◆ Source excerpt:
((

Bylaws

Article I

Name, Organization and Location

Sec. 1 The name of this corporation is THE LAWRENCE BICYCLE CLUB, INC.
Sec. 2 The corporation is organized under “The General Corporation Code of Kansas” and under the applicable special Kansas statutory provisions. The corporation is organized for the purpose of pleasure, recreation and other non-profitable purposes as more fully described in the Articles of Incorporation of the corporation.
Sec. 3 The corporation may have one (1) or more offices within or without the State of Kansas as the Board of Directors may from time to time determine.

Article II

Membership

Sec. 1 There shall be one (1) class of members, which shall be known as Regular Members. The qualification requirements of the class are as follows: any individual or family who has paid their membership dues to the corporation in full for the current calendar year.
Sec. 2 The Board of Directors, by amendment of these Bylaws, may create one (1) or more additional classes of membership, and the qualifications and rights of each class shall be as the Board of Directors designates in such amendment.

))

◆ Data segment:

((

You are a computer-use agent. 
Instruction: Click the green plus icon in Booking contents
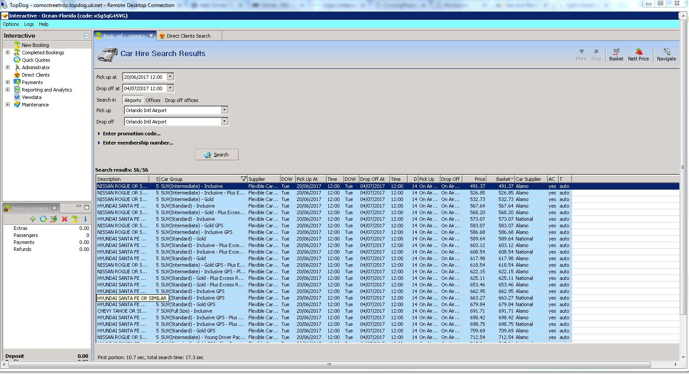pos(33,219)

))

◆ Parts of the exercise:
a – Copy the part of the bicycle club bylaws that opens with the words containing "Sec. 1 There" and closes with "current calendar year.".
b – Write what comes next in the bicycle club bylaws, starting after the last sentence shown.
The lines after the bicycle club bylaws aren't needed here.

◆ Answers to the tasks:
a –
Sec. 1 There shall be one (1) class of members, which shall be known as Regular Members. The qualification requirements of the class are as follows: any individual or family who has paid their membership dues to the corporation in full for the current calendar year.

b –
Sec. 3 All Regular Members shall have voting rights and each member shall be entitled to one (1) vote on each matter submitted to a vote of the members.
Sec. 4 The Board of Directors, in its discretion, has the right and power to terminate a member where the member no longer qualifies under these Bylaws or amendments thereto, or for failure to pay dues.
Sec. 5 An Annual Meeting of the members shall be held at such place, within or without the State of Kansas, and on such date as may be determined by the Board of Directors. Failure to hold the annual meeting at the designated time shall not work a forfeiture or dissolution of the corporation. Special Meetings of the members shall be called by the President, by the Board, or by members having one-fourth (1/4th) of the votes entitled to be cast at such meeting (or if the number of members entitled to vote at said meeting shall exceed one thousand, by fifty (50) members). Members holding one-tenth (1/10th) of the votes entitled to be cast shall constitute a quorum at any meeting of the members. The vote of a majority of the votes entitled to be cast by the members present at a meeting at which a quorum is present shall be necessary for the adoption of any matter voted upon by the members.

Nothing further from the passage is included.